However, one might take the fear too far, becoming paralyzed by it.  There is where we need to turn to Jesus for “living hope”.  Jesus who is merciful will give us hope. 

What other fears do you have in your life?  Do your fears motivate you (with the gift of reason that God gives us) to act wisely?  Or do they cripple you? 

Our psalm today (118) speaks of another fear, fearing the Lord.  Sometimes I struggle with the idea of fearing the Lord.  God is all loving.  God is merciful.  I do not fear God as I fear a human being attacking me or fear danger from something like fire. 

God is all powerful.  God could hurt me but I know God does not want to hurt me.  God could punish us harshly.  People do end up in Hell but that is because of their lack of repentance.  God is merciful.

Fearing God’s punishment can be a powerful motivator to get us to stop sinning.  However, there is another way of looking at “fear” when it comes to fearing the Lord.

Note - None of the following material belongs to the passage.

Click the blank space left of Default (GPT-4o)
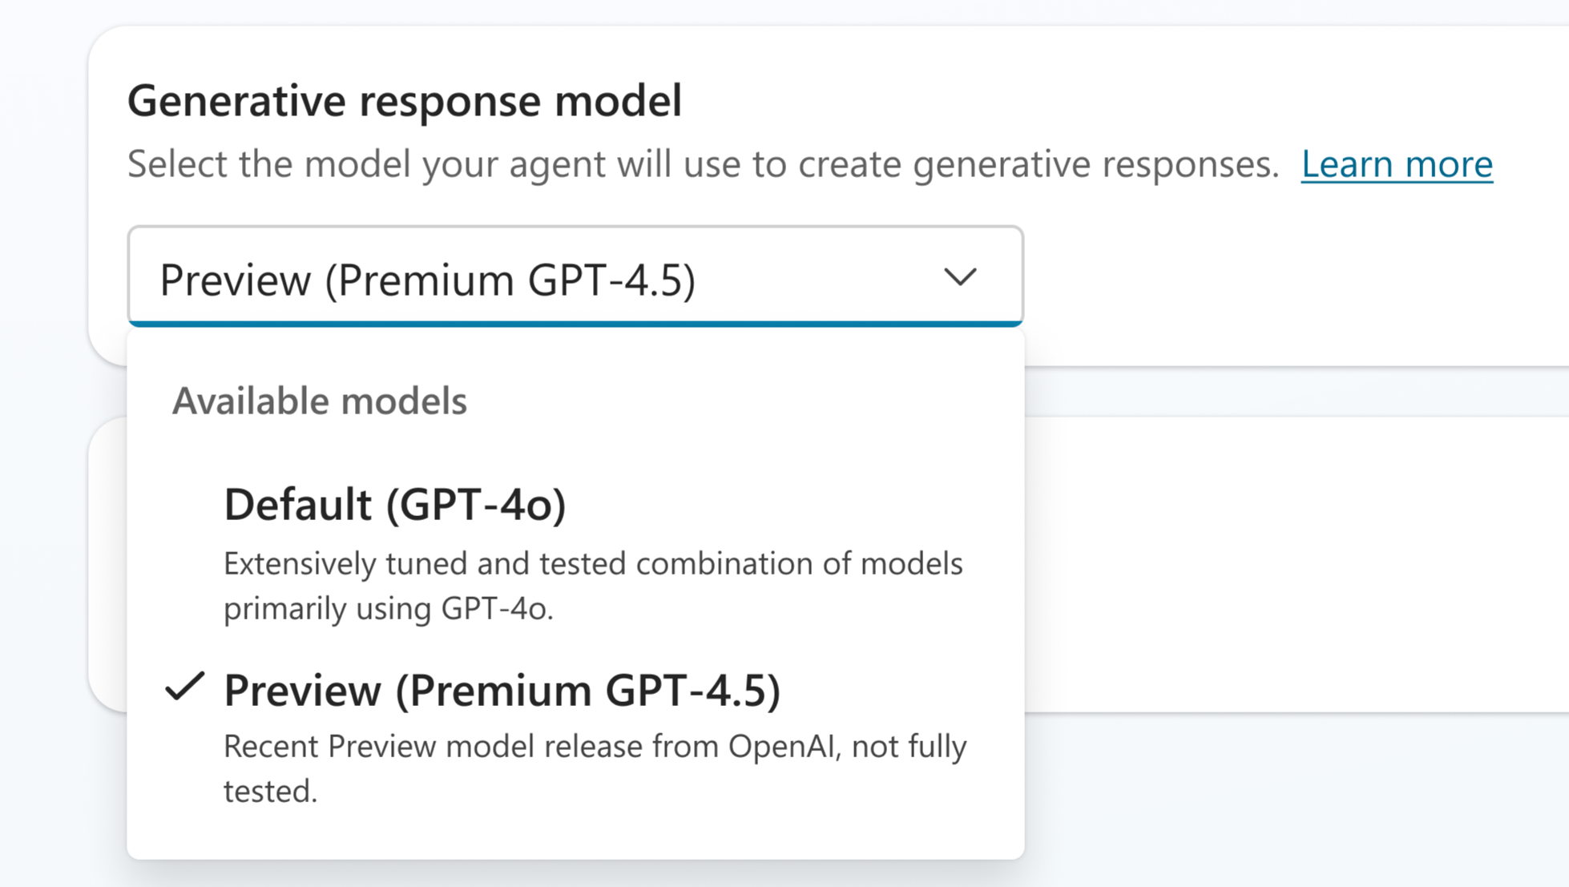Screen dimensions: 1569x887 coord(184,505)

God is indeed all powerful and all knowing.  God is infinite.  We think of God and see the infinite greatness of God.  This leads us to “awe.”  Our “awe” of God then leads us to proclaim, “My strength and my courage is the LORD, and he has been my savior.”  Thus, God is with us as we face our fears, whatever they may be.

God is always with us.  We might feel like we are stuck behind locked doors at home right now.  Maybe we have a completely different fear that makes us feel locked up and alone. 

We are not alone.  We pray for one another, united in spirit. 

We are not alone.  In his mercy, Jesus comes to each of us who make him our cornerstone and cry out, “My Lord and my God.